Records provided:
------------------------------------------------------------
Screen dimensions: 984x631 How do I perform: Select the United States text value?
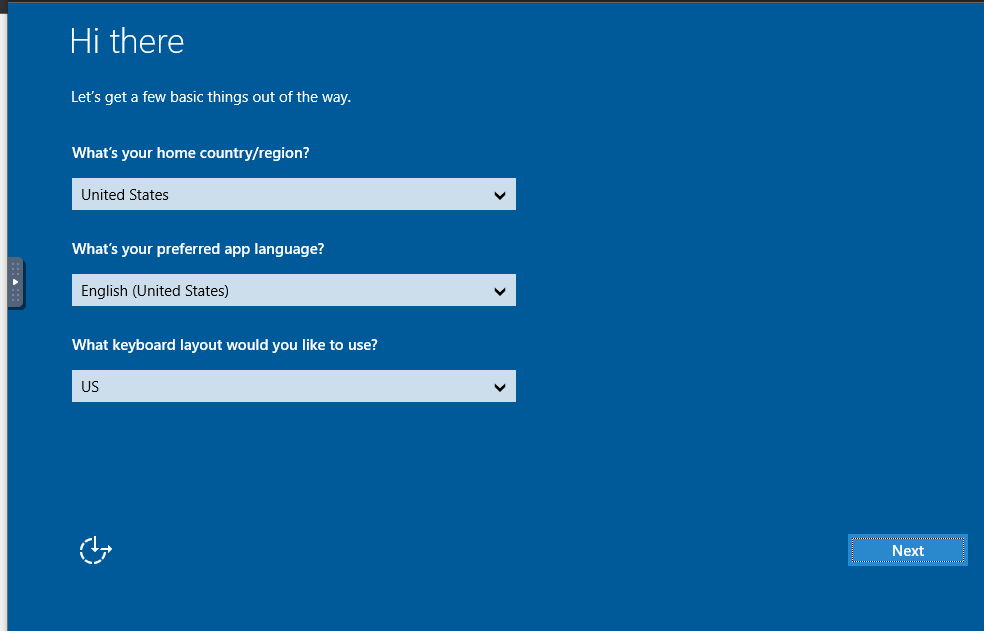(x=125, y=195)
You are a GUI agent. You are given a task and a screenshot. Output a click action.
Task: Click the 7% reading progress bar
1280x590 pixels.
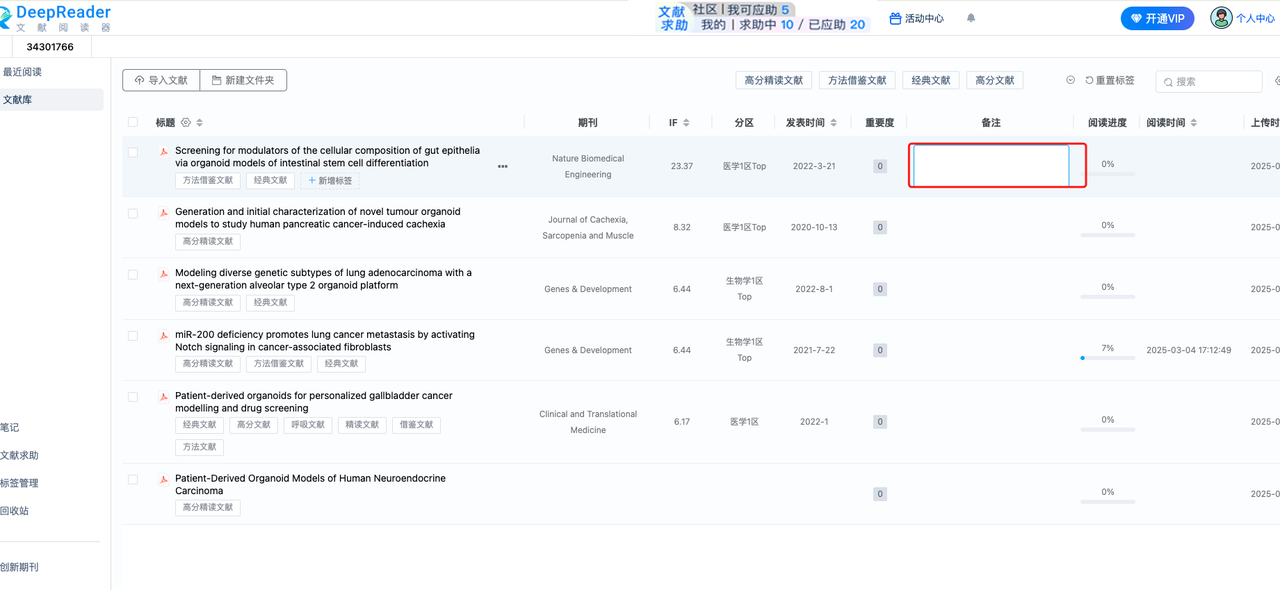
------------------------------------------------------------
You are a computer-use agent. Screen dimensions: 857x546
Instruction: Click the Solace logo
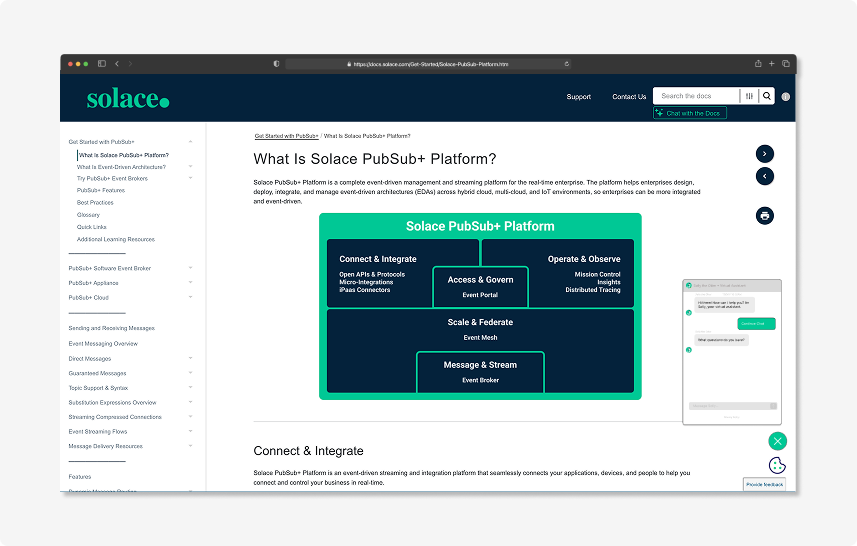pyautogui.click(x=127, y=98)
------------------------------------------------------------
What you have to do: Please report all lines in the entries where "agent" appears.

Solution:
You are a GUI agent. You are given a task and a screenshot. Output a click action.
You are a computer-use agent. Screen dimensions: 857x546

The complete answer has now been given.